> **ASSIGNMENT**: Read the listing below and tally the lines that contain "formatting"; the reply is that tally only.
----------
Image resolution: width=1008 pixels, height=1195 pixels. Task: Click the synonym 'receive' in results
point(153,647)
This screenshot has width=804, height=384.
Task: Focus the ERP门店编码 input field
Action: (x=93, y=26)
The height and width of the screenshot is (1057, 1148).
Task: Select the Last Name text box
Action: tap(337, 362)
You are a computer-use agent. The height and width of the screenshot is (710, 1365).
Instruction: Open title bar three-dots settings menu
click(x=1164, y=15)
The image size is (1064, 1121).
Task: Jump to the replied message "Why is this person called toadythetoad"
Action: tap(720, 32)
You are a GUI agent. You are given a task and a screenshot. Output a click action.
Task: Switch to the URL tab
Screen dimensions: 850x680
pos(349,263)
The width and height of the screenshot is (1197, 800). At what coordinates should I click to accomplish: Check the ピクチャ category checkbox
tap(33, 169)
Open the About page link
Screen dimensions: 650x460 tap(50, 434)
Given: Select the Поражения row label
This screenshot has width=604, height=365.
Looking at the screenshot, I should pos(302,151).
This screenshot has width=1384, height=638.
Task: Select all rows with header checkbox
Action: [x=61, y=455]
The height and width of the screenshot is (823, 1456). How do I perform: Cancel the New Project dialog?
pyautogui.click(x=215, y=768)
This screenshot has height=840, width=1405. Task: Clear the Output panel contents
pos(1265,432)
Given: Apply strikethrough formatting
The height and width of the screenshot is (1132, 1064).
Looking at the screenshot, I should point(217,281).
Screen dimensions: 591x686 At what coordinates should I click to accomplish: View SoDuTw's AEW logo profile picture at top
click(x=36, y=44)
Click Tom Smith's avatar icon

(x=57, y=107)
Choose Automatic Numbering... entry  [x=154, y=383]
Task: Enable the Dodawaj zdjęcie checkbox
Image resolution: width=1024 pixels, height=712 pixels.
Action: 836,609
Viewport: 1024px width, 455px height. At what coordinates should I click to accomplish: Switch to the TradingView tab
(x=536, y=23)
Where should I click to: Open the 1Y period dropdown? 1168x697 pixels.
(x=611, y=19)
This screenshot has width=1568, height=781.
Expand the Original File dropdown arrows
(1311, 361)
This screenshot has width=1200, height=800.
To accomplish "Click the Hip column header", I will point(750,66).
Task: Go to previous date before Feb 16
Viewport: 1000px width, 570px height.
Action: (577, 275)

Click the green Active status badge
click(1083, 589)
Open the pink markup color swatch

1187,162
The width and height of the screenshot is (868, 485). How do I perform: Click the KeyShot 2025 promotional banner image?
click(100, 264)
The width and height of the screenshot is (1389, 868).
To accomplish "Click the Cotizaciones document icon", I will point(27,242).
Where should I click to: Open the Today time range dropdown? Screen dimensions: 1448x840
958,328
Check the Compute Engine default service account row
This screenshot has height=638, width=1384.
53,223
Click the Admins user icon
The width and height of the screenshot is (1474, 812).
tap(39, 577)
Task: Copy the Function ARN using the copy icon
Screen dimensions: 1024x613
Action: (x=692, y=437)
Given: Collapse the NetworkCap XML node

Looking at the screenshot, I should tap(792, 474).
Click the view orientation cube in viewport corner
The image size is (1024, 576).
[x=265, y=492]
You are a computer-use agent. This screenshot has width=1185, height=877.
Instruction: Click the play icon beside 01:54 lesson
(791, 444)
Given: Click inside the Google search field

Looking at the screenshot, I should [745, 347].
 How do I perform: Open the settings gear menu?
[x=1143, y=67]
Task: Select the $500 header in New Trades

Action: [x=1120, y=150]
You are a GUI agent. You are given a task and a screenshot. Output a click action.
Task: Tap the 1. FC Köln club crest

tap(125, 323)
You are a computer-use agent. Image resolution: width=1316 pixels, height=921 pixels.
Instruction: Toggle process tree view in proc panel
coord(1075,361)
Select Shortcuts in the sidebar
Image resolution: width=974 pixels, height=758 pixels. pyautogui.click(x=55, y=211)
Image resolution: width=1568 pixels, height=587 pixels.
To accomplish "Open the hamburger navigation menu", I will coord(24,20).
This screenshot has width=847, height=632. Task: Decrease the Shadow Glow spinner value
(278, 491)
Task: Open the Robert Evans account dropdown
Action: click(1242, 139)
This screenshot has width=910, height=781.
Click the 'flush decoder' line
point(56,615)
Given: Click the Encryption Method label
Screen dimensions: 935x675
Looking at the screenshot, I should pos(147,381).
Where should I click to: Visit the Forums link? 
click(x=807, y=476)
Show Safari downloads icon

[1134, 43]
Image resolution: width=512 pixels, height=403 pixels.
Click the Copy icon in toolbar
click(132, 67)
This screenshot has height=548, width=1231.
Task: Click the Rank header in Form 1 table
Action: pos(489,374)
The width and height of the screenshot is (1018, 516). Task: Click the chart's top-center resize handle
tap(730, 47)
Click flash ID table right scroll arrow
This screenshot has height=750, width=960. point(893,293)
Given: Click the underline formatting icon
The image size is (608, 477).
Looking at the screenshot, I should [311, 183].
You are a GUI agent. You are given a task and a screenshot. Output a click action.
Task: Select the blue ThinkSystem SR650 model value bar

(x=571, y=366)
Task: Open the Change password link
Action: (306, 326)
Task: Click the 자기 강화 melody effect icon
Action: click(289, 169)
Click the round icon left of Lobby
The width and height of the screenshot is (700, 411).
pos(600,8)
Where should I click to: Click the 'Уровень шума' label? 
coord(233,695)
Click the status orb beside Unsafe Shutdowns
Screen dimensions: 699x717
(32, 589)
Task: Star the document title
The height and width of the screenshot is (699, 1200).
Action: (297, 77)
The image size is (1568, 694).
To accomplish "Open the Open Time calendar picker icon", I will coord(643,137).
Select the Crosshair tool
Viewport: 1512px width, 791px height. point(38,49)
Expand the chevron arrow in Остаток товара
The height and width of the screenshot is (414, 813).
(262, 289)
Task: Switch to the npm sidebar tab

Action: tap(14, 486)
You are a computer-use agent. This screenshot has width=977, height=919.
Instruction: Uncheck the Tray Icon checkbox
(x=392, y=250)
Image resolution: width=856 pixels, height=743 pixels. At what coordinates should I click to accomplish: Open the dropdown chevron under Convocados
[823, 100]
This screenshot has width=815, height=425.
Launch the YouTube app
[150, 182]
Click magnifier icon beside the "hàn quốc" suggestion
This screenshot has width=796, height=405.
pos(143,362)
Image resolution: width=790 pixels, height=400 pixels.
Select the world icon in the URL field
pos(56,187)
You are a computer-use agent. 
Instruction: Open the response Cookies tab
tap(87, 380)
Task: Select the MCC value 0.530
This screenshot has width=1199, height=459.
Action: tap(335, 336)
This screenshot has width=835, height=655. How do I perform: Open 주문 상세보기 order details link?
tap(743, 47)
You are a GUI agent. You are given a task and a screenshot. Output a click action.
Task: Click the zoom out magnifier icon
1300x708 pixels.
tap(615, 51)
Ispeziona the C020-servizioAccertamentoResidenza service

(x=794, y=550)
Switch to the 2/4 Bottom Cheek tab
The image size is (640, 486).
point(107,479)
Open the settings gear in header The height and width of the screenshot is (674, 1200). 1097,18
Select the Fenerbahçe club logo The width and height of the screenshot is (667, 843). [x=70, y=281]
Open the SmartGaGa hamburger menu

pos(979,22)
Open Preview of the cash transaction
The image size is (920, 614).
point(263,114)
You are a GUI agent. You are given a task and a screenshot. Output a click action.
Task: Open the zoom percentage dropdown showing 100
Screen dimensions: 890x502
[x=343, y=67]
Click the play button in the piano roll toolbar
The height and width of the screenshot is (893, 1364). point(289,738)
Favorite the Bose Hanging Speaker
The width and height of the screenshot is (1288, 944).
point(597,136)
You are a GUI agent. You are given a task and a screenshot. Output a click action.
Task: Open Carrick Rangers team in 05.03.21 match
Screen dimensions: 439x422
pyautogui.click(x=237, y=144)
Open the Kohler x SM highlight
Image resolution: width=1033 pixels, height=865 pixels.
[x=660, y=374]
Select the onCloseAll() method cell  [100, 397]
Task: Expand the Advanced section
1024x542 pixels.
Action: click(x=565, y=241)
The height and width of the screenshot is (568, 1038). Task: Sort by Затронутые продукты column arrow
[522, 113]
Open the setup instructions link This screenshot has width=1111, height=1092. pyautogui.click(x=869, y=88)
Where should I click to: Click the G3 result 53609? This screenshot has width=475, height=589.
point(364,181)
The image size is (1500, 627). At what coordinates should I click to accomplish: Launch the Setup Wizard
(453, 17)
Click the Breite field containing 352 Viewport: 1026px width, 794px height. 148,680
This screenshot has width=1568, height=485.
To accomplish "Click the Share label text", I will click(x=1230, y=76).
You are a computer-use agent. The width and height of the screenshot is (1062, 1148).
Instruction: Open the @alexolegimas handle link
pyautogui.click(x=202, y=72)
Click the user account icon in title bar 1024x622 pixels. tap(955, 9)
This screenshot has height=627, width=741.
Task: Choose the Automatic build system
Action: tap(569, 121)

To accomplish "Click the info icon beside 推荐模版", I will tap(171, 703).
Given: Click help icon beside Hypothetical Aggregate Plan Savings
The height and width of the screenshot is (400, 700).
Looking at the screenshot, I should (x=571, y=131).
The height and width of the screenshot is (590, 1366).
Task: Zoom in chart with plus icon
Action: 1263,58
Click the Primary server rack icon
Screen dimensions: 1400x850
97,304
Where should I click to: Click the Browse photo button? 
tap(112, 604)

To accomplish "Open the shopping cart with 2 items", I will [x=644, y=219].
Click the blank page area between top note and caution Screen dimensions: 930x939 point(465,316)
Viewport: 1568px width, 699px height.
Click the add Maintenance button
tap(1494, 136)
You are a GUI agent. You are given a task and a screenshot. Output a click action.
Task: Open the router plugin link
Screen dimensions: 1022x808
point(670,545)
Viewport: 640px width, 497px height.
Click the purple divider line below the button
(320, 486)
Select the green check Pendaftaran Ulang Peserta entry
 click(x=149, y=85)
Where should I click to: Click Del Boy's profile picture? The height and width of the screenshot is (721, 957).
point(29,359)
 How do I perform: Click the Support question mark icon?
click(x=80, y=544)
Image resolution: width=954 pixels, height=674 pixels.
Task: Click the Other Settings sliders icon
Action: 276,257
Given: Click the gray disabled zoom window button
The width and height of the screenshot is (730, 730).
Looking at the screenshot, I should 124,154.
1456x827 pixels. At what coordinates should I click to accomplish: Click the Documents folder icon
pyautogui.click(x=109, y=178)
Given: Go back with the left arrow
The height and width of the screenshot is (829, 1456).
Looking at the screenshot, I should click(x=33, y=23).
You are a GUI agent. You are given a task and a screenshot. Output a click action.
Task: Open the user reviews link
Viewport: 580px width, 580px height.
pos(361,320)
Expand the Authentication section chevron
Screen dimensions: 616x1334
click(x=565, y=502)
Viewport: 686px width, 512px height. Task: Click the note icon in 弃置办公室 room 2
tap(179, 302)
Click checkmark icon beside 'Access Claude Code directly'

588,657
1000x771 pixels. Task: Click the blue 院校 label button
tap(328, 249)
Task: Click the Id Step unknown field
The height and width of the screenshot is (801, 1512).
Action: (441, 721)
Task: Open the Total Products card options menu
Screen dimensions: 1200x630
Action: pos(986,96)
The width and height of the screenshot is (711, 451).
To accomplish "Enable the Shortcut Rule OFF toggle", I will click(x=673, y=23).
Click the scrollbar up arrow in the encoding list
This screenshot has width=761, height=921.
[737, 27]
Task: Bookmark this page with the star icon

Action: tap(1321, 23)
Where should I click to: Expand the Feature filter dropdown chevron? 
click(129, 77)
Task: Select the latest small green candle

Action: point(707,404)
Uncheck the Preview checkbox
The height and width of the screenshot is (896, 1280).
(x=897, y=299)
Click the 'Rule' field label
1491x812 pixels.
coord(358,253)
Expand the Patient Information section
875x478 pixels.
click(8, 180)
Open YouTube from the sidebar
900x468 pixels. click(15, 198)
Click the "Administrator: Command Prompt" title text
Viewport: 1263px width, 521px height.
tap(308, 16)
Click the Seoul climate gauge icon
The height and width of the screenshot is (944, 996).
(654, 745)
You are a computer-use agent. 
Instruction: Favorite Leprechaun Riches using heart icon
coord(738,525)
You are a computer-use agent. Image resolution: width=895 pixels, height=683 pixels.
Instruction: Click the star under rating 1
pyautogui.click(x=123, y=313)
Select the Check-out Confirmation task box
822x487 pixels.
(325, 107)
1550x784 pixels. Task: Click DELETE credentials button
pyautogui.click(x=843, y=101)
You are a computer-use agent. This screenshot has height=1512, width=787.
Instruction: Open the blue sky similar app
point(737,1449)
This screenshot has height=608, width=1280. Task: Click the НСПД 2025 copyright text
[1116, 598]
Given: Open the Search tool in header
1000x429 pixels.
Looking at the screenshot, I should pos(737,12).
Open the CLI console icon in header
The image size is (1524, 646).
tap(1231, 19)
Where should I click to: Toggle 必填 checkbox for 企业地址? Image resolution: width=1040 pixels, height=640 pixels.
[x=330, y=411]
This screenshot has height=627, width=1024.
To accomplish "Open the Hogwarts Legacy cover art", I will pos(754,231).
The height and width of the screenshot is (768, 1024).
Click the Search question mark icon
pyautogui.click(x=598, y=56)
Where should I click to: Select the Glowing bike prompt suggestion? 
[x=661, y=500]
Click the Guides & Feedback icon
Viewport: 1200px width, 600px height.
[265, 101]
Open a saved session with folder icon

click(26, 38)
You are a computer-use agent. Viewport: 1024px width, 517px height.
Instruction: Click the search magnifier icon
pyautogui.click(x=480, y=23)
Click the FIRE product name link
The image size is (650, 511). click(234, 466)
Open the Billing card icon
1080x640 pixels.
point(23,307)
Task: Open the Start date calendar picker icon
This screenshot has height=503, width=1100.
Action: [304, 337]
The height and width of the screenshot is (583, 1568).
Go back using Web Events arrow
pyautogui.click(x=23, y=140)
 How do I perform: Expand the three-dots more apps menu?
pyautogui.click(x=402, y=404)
----------
> **EXERCISE OUTPUT**: 2